I don't disagree with this. There is a "proper" and "scientific" way to approach TA-- I am not saying that this works-- or makes sense-- but at least it follow proper protocol--- unlike those on this site that claim to use probabilities , stats, and science but are really just looking at charts and guesing yet have self deluded themselves into believing differently. That's my primary issue with TA folks--- surf
In fact, if they mention money management or other REAL trading facts-- sales DROP-- because it isn't what people want to hear. surf
CORRECT. This is evident by the fact that there is very little interest in the risk management forum here and that should be the most read.
I don't agree. The first thing you need is a very good trading system.This system should keep you informed all the time so that you can get out if needed. The only reason why I need risk management is in case of an emergency. And that risk management is very simple and very effective: I put a stop at X points. That's all I need.

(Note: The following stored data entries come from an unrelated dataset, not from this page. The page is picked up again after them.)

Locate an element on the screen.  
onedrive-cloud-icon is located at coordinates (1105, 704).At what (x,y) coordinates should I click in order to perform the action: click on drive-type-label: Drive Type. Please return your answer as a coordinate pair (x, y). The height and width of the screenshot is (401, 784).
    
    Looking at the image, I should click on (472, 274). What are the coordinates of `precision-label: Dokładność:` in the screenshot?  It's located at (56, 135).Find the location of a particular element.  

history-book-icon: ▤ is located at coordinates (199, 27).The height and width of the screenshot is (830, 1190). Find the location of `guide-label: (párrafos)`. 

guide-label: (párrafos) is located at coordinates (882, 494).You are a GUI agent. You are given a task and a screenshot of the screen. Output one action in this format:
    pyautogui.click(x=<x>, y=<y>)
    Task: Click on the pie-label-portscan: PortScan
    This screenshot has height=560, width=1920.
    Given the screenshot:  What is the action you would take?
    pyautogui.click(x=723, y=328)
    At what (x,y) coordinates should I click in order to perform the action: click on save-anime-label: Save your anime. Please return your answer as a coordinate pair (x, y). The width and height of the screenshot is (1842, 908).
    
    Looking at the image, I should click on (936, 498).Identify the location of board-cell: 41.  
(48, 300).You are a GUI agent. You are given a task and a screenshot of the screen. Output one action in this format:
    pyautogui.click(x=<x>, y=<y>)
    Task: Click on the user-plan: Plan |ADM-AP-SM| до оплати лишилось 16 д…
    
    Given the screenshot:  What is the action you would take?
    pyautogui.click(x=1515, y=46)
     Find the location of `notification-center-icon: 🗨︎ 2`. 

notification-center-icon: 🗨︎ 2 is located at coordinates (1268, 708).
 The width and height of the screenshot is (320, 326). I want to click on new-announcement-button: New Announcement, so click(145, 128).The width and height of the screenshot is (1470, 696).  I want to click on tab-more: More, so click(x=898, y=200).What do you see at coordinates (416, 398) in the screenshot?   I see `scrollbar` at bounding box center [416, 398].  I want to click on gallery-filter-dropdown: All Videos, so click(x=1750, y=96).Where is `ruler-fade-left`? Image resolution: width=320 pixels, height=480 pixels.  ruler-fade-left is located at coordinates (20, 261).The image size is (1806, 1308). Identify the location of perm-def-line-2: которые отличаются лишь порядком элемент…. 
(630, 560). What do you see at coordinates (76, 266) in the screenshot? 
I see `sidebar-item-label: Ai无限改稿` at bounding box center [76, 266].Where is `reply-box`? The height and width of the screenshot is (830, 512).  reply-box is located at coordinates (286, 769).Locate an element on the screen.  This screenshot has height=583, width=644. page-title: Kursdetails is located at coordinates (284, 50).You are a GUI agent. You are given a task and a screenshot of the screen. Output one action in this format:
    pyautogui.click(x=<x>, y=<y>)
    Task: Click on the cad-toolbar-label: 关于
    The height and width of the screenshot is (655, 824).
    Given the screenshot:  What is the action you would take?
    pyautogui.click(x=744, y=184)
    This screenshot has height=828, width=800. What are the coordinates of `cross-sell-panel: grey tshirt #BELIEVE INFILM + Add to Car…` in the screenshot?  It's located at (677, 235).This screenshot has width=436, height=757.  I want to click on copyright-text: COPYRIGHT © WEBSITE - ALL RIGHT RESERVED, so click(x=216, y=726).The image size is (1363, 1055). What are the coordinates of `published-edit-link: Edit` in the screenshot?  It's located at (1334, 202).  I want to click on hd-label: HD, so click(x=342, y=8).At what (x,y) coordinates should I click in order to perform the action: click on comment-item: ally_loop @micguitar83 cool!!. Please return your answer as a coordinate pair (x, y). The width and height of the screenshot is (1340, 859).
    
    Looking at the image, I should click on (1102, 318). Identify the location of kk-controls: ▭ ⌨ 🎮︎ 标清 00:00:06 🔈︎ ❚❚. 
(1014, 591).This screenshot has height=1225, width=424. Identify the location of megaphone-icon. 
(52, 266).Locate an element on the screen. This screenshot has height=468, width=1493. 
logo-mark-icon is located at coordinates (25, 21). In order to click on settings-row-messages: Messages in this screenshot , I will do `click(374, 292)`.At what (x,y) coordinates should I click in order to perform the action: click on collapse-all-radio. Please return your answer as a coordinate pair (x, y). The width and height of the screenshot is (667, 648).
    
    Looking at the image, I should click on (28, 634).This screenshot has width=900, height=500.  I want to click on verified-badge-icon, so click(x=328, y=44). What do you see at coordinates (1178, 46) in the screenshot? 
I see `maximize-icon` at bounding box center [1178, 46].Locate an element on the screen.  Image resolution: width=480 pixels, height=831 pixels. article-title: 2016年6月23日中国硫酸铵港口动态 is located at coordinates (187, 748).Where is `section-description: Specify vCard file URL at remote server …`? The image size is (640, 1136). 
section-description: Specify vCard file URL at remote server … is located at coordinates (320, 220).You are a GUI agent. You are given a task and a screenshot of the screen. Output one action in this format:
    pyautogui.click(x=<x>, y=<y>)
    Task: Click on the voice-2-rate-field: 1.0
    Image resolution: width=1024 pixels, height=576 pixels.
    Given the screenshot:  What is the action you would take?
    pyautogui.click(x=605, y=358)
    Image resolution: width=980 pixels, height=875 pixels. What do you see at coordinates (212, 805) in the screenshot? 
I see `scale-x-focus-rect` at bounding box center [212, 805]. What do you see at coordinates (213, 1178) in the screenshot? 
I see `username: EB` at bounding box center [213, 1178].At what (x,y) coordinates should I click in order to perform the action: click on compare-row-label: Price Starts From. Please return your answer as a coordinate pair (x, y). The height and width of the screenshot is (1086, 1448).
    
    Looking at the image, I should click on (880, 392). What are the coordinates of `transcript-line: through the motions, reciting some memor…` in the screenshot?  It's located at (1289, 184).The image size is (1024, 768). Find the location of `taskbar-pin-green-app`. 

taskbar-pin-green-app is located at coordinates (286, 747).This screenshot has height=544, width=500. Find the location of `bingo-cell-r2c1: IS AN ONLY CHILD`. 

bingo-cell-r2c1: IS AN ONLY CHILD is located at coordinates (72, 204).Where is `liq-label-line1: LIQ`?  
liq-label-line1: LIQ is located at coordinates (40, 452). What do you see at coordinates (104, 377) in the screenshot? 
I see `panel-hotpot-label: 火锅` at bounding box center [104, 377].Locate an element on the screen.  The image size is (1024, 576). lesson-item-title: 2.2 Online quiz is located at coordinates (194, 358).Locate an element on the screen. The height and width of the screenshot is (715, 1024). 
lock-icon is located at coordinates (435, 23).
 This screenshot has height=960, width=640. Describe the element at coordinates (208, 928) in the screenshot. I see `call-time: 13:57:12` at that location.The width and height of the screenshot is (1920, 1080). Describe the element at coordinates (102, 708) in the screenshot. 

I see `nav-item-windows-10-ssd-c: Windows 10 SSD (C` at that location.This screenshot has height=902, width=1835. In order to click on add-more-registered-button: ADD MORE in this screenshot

So most reading should be done about building a very good trading system. The better the system the less you will need risk management.
It's not that simple. Your risk of ruin over a large time-span is partially determined based on your stop placement. Using X derived from the average true range is not good enough unless you have an edge sharper than any PA-trading teacher's. What do you use?
Math. Last 10 years never a drawdown bigger than 30%. No losing months. Stops at 0.15% of entry. Don't use ATR.